Early studies carried out by the author (Chapter 3) confirmed the importance of representation, and served to explore what research goals might be desirable and feasible. Using maritime collision avoidance (an initially given starting point for the research), as a subject of this study turned out to be fraught with many theoretical and practical problems. A study of machine learning of dynamic control clarified the formal aspect of representation, and confirmed that despite inevitable practical problems, human experimentation was necessary to discover human cognitive structures. A bicycle-like simulation task (the Simple Unstable Vehicle) gave interesting results (in Chapter 4), but it increasingly became clear that this also was off target. What emerged from these studies was a much clearer view that a semi-complex, non-manual task was needed as an experimental vehicle.
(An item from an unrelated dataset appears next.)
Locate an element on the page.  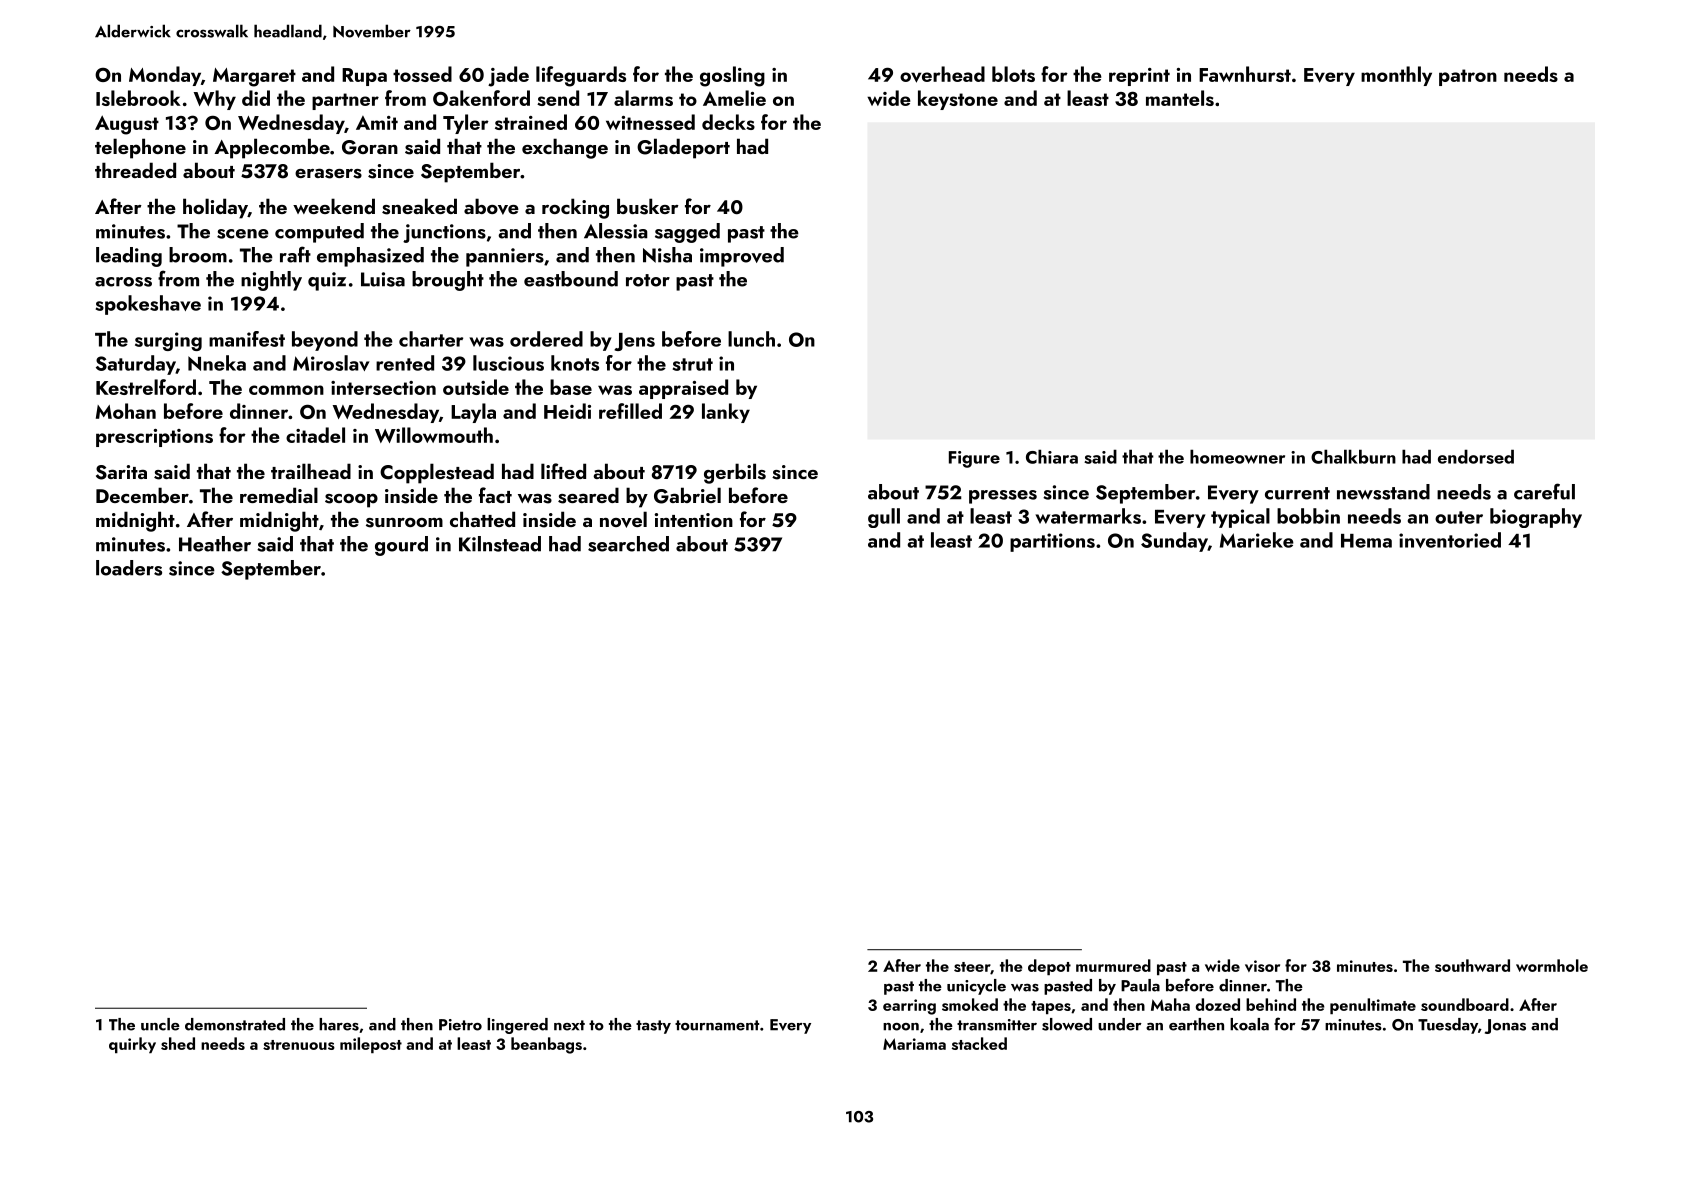
quirky is located at coordinates (132, 1045).
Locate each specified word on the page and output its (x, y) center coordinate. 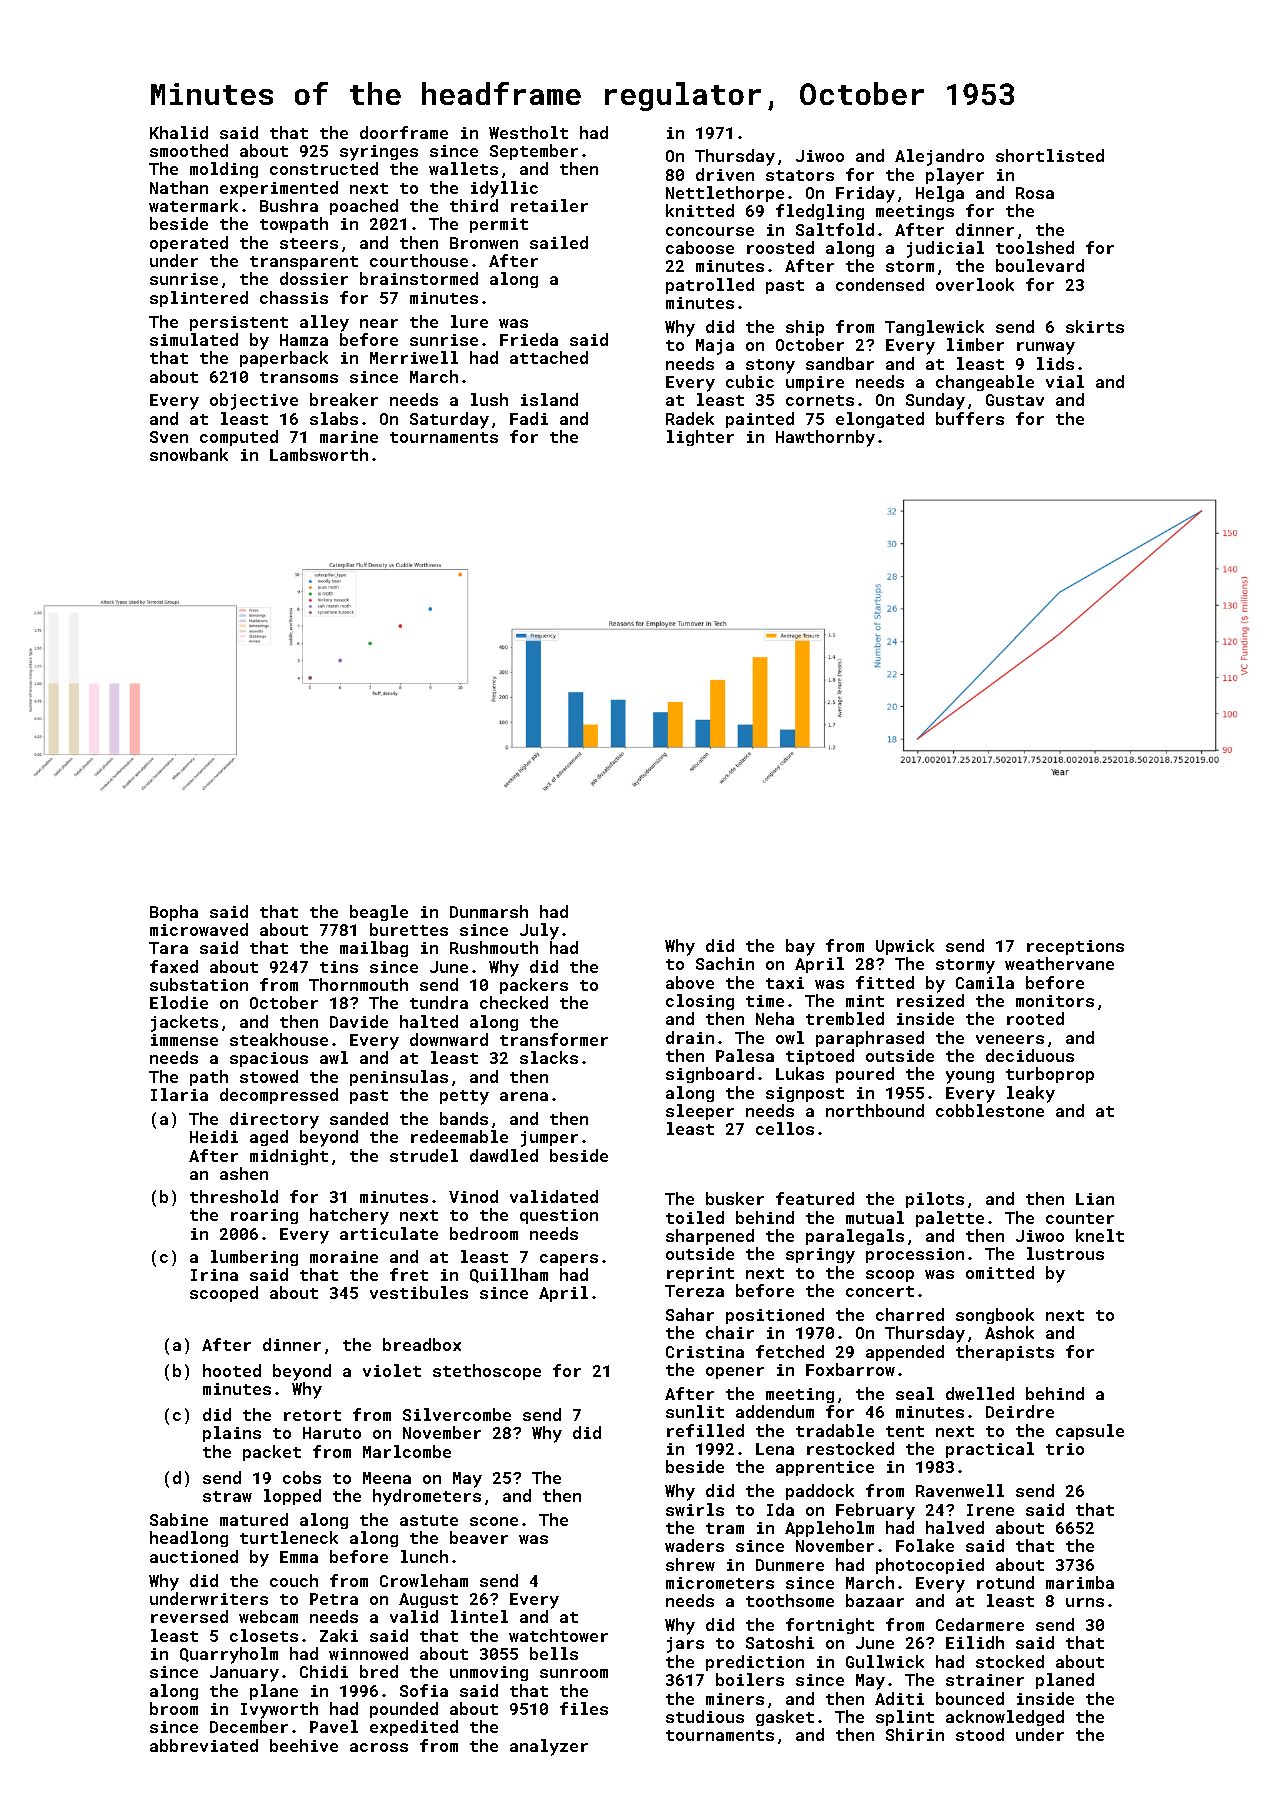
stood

The very necessary evaluation of different candidates for this experimental task is not shown on the chart. This is given in Chapter 5. Having chosen the task, implementing it was difficult and very time-consuming; however, again, this stage is a necessary one and as such it adds little to the structure diagram. When originally implemented, it was envisaged that there would be three parallel ways of proceeding from the experiment to evidence about human representations. The first two have already been mentioned: verbal reports; and rule induction. The third depended on discovering different representations for different subjects: not only that, but different representations that could be transformed into different versions of an upgraded interface. In practice, although there was some evidence for differing representations, this was not enough to make different interfaces with any degree of confidence. The experiments that investigated these first two methods are given in Chapters 6 and 7, but the third way remains future work.

It was clear from early on that the originally motivating objectives were out of immediate reach. But it is hoped that a provisional mapping out of how these goals might be achieved could be of some value. In the figure, future paths are shown in the lowest part of the diagram, underneath the box with the heavy outline. These are expounded in Chapter 8.

The justification for this work is not in whether it reaches these further goals: rather, it is that this work explores, and attempts to fill in, some of the necessary foundations on which progress towards those further goals may be built. The further goals have had an important shaping function on the work as a whole, but they remain as ideals. But if one is unaware of them, it is possible to see this research as a collection of disjointed studies, rather than as a coherent whole. The ultimate achievement of the goals required (and still requires) groundwork; the groundwork needed exploration; and that exploratory aim is the point around which this work coheres, and it is reflected in all the sub-studies. The wide range of this exploration is due to the relatively little that had previously been done in this field of study.

A note on terminology used in this study

In this work, the people who interact with complex systems, for whatever reason, in whatever way, are referred to by a number of different terms. Whatever the intention in the literature (see below, §2.1.1), The terms ``user'', ``operator'', ``trainee'', ``player'', ``subject'', etc., are used here, not to indicate exclusive classes of people, but simply to use a term that fits reasonably into the context. The reader is cautioned against reading too much into this terminology: he or she who is a user could equally be an operator, player, etc.